With PM Imran Khan’s Ouster, Iran Loses a Powerful Ally



Pakistan is going through a democratic transition after the vote of no-confidence against Prime Minister Imran Khan. Shehbaz Sharif, brother of former Prime Minister Nawaz Sharif, has been appointed to the prime ministerial office by Pakistan’s Parliament. After he lost the majority in the Parliament, the departure of Khan was anything but smooth. He alleged that because of his visit to Russia to meet President Vladmir Putin amid the Russia-Ukraine conflict, the United States had conspired to topple his government by buying parliamentarians of his own party (Pakistan Tehreek-e-Insaf) as well as those belonging to opposition parties. This conspiracy theory gained traction among the Pakistani public, with Khan mobilising the masses to call for early elections.

While China, Saudi Arabia and Turkey have closely followed the political developments taking place in Pakistan, Iran was quick to express support for the embattled former Pakistani prime minister.  Khan’s conspiracy theory was overblown in Iran’s electronic and print media. The harmony between Khan’s party and Iran’s government is anything but surprising.  His anti-US position since the late 1990s, his opposition to the US war on terror, the US invasion of Iraq and US drone attacks inside Pakistan not only swelled his popularity inside Pakistan but also in Iran.

By 2011, prominent figures known for holding pro-Iran positions had joined Khan’s party. Shireen Mazari, an analyst on foreign affairs who had previously never been elected to Parliament, became Khan’s key confidante. She was the most outspoken anti-Arab and anti-US but extremely pro-Iran leader of Khan’s party at the time. Others joined as well. Shah Mehmood Qureshi, who would become Pakistan’s foreign minister under Khan’s government, shared similar views to Mazari. Throughout Khan’s tenure since 2018, Pakistan’s relations with the United States, Europe and the Gulf states were far from cordial. Instead, on some occasions, Islamabad’s bilateral ties with its traditional and time-tested allies reached the lowest depths.
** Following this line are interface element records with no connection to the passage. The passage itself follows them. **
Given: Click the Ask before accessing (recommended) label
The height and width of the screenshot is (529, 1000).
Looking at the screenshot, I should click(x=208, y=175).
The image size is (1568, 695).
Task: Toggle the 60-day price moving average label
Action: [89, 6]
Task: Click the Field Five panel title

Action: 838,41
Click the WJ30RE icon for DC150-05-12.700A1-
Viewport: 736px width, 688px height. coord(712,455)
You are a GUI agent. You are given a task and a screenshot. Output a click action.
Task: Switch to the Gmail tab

Khan’s government improved ties with Tehran. Iran’s foreign minister was the most frequent visitor to Islamabad and if it was not for the fear of US sanctions, a boost in economic trade and the sale of military technology were inevitable.  Since government ministers and advisors with pro-Iran positions predominantly surrounded Khan, Pakistan’s isolation on the foreign policy front was inevitable especially among Gulf states.  However, there were some sticking points between Pakistan and Iran during Khan’s tenure. The smuggling on the Pakistan-Iran border increased while the shared border was not sealed during the early and most critical phase of the coronavirus pandemic. Irritants like the arrest of returning Zeinabiyoun mercenaries to Pakistan and cross-border support for Baloch militants raised tensions between the two countries but did not prevent the commanders of Iran’s armed forces from paying multiple visits to Islamabad.
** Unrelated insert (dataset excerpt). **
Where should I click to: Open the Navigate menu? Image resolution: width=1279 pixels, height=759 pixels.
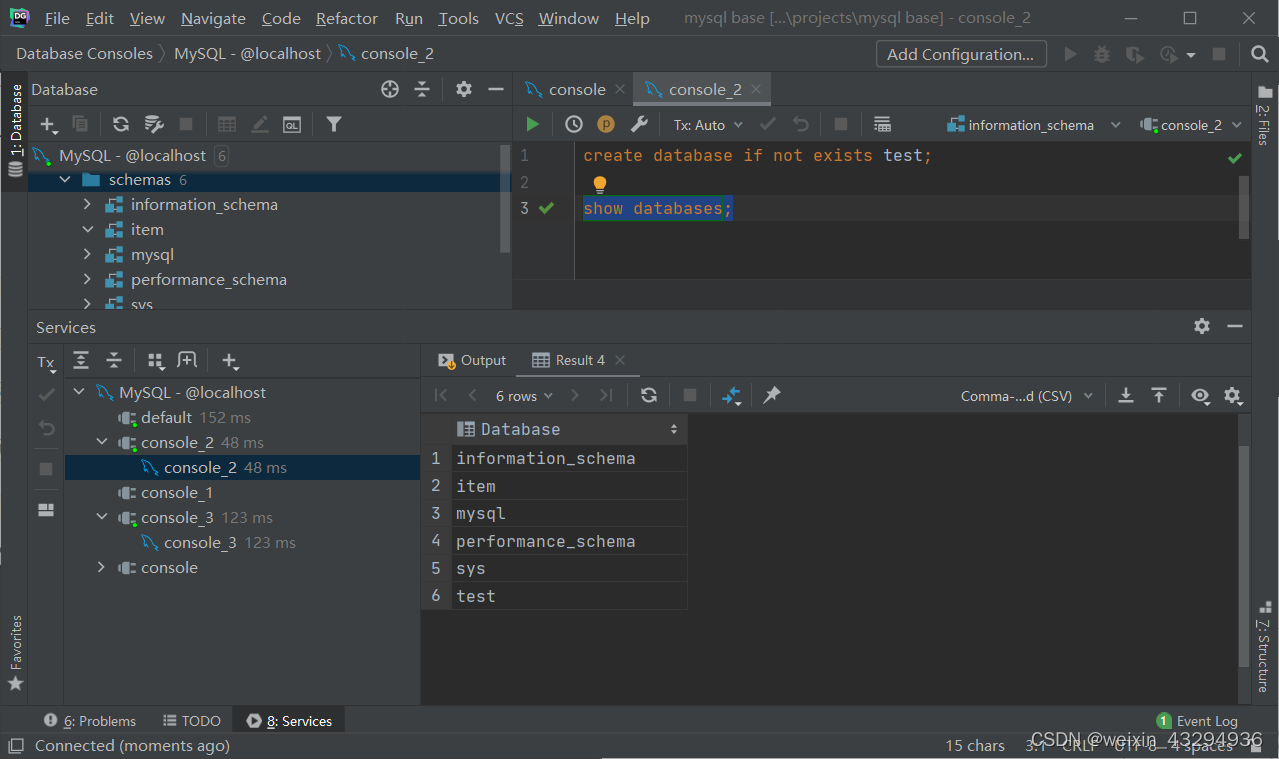click(x=213, y=18)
Now that Shehbaz Sharif is the Pakistani prime minister, relations with Iran are likely to stay warm but we are unlikely to see government ministers embracing pro-Iran and anti-Arab positions.  In his maiden speech, Shehbaz Sharif acknowledged the importance of relations with Iran and the need to improve economic ties while stressing the significance of relations with  traditional allies and partners such as China, Saudi Arabia, Turkey, the UAE and other Gulf states. The current coalition government sits on a very thin majority; hence, it will not be able to make major foreign policy changes immediately, but it will surely be able to correct the course of bilateral relations. Islamabad’s relations with the United States and the Gulf states are sure to improve, especially with Saudi Arabia given Shehbaz Sharif’s and his brother’s warm relations with the Kingdom, much to the  disappointment of Iran.